SFARI 2020 Research awardees announced

Neural signals. Multielectrode arrays (MEA) are able to identify mutation-specific phenotypes in neuronal networks, such as those generated from human induced pluripotent stem cells (hiPSCs). Correction of aberrant phenotypes on MEA is one of several platforms that awardees Michael Boland and Wayne Frankel will use to test therapeutic efficacy in mice and hiPSC models of STXBP1 haploinsufficiency. Image credit: Andrew Ressler/Boland lab

The Simons Foundation Autism Research Initiative (SFARI) is pleased to announce that it intends to fund eight grants in response to the 2020 Research Award request for applications (RFA).

The grants awarded in response to this RFA will support research that investigates genetic and epigenetic mechanisms, neural circuits changes and the development of genetic therapies in autism spectrum disorder (ASD).

SFARI intends to provide approximately $9 million in funding over the next four years to 11 investigators as part of this award program.

“Congratulations to all of the investigators who’ve received funding in this cycle,” says SFARI director Louis Reichardt. “These research projects promise to move the field forward by answering important open questions, and we look forward to hearing about the findings in the coming years.”

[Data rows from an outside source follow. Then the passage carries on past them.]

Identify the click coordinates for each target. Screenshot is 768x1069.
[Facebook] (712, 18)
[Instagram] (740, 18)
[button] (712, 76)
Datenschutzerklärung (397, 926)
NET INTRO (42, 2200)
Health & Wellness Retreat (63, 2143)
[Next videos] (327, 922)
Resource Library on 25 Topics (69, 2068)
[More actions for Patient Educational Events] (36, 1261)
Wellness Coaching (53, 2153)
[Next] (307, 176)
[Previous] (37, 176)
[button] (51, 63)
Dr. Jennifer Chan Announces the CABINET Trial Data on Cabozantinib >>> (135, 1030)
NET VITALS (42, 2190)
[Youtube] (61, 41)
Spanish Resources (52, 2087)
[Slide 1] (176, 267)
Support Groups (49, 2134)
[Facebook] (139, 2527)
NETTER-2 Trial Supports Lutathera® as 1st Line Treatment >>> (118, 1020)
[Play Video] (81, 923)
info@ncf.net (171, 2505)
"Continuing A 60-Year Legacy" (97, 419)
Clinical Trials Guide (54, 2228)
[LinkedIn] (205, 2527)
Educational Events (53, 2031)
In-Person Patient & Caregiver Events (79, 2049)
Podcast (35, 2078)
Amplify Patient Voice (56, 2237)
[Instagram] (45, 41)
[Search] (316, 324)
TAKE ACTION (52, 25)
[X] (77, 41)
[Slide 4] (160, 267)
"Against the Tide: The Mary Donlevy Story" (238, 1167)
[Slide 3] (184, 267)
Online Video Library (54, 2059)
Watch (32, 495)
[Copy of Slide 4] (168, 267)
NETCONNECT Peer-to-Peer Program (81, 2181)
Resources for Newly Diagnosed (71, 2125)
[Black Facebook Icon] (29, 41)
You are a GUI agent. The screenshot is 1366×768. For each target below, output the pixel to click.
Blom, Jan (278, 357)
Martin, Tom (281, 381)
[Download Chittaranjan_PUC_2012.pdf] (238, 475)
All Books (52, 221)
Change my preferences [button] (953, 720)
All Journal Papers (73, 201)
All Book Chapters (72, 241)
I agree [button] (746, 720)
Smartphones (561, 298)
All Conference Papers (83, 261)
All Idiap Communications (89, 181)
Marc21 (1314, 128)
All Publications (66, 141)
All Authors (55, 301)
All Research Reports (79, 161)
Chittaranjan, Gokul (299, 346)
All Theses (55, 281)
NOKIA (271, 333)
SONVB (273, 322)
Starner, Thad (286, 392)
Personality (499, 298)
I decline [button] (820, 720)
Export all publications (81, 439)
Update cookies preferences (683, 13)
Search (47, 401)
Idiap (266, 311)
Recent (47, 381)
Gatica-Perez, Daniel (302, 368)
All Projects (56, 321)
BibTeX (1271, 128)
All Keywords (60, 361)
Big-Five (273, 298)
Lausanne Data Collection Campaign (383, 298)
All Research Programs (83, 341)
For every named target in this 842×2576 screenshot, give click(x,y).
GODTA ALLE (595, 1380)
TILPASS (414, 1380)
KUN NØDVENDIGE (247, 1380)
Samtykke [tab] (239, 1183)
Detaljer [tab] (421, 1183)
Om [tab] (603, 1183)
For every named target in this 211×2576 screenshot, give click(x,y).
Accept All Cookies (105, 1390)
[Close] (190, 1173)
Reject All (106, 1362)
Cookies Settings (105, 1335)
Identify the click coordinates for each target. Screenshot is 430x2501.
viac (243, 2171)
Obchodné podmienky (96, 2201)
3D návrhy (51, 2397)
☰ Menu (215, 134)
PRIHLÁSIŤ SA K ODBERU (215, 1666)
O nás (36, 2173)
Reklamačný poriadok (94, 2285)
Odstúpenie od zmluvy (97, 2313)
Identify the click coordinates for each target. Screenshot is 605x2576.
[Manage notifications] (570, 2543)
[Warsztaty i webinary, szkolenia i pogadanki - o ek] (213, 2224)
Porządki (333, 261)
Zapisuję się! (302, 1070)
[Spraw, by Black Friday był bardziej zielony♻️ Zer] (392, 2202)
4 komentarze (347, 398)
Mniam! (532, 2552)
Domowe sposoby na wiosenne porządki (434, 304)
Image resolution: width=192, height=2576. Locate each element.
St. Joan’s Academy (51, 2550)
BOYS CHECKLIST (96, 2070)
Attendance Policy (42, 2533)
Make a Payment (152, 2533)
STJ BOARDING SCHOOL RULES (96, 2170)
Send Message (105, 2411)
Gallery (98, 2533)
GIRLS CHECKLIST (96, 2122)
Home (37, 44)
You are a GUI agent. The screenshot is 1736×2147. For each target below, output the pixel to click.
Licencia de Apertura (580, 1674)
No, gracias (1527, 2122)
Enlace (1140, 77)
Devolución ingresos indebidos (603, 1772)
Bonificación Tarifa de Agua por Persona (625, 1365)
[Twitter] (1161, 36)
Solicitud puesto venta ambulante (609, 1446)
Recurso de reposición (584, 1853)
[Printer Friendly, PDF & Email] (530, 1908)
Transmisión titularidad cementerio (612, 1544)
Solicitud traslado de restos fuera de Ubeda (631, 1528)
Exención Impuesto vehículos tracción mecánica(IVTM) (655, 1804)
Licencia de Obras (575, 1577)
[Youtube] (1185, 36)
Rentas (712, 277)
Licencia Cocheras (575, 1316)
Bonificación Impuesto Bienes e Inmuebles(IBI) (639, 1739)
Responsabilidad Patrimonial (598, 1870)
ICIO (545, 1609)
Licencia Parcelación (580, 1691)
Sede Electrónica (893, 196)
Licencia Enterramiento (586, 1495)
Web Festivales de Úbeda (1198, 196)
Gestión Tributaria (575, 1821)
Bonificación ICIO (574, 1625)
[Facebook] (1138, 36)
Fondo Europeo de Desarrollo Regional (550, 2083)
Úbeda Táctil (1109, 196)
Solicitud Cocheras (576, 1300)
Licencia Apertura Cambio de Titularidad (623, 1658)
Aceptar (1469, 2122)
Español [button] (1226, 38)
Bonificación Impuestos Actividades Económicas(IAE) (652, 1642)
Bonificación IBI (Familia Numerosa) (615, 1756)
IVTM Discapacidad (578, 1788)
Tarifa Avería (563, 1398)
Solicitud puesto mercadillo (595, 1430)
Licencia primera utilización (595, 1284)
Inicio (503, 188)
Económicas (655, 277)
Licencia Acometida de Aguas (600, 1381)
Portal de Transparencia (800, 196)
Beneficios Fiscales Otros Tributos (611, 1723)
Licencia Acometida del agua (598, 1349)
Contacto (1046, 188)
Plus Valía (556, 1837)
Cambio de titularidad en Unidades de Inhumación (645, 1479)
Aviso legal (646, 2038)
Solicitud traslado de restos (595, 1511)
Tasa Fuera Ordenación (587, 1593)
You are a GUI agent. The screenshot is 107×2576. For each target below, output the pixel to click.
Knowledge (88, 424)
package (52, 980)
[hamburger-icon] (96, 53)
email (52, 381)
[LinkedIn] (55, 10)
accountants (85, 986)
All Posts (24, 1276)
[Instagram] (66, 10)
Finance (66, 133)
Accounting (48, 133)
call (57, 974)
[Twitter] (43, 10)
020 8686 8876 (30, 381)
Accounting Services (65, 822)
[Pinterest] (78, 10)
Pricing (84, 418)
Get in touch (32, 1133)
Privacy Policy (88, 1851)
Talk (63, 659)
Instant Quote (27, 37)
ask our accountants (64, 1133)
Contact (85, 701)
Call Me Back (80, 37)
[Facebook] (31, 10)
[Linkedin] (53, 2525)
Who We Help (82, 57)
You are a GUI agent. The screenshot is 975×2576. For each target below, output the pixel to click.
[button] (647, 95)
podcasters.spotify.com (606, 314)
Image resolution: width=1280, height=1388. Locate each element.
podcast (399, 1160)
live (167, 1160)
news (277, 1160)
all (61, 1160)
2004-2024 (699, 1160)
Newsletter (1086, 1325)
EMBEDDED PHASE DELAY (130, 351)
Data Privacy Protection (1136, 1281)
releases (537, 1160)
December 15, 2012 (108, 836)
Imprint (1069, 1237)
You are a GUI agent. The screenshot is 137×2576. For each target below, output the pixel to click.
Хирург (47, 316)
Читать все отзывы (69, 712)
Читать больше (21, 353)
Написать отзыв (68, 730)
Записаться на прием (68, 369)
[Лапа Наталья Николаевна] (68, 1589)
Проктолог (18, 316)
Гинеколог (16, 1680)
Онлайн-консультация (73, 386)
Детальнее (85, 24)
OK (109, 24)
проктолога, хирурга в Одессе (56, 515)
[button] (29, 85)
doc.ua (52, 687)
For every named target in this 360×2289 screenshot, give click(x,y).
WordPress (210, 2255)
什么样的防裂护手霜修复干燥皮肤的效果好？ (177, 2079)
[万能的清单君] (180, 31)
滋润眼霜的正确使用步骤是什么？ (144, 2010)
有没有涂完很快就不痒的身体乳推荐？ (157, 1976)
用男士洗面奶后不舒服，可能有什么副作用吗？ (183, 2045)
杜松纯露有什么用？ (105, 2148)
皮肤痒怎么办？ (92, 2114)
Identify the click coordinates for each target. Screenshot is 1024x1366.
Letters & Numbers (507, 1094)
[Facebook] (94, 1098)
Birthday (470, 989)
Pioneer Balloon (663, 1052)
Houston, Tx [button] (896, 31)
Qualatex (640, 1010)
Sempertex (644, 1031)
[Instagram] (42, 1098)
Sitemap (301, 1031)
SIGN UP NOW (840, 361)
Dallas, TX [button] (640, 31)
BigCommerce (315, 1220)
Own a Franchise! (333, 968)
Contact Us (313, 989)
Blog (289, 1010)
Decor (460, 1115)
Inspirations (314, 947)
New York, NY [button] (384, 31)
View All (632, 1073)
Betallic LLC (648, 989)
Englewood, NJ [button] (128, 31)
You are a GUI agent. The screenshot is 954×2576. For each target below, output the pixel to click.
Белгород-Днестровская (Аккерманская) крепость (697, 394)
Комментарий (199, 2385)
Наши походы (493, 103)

Awardee Michael Boland, an assistant professor at Columbia University Medical Center, says: “Now that many ASD risk variants have been identified, an important next step is to test the efficacy of different therapeutic approaches based on these findings. My lab, together with Wayne Frankel’s at Columbia University Irving Medical Center, will use our SFARI funding to develop and test multiple genetic therapy approaches for the ability to correct phenotypes in cellular and mouse models of STXBP1 haploinsufficiency. We expect that this research will help identify a path forward to improve outcomes for individuals with these genetic changes and their families.”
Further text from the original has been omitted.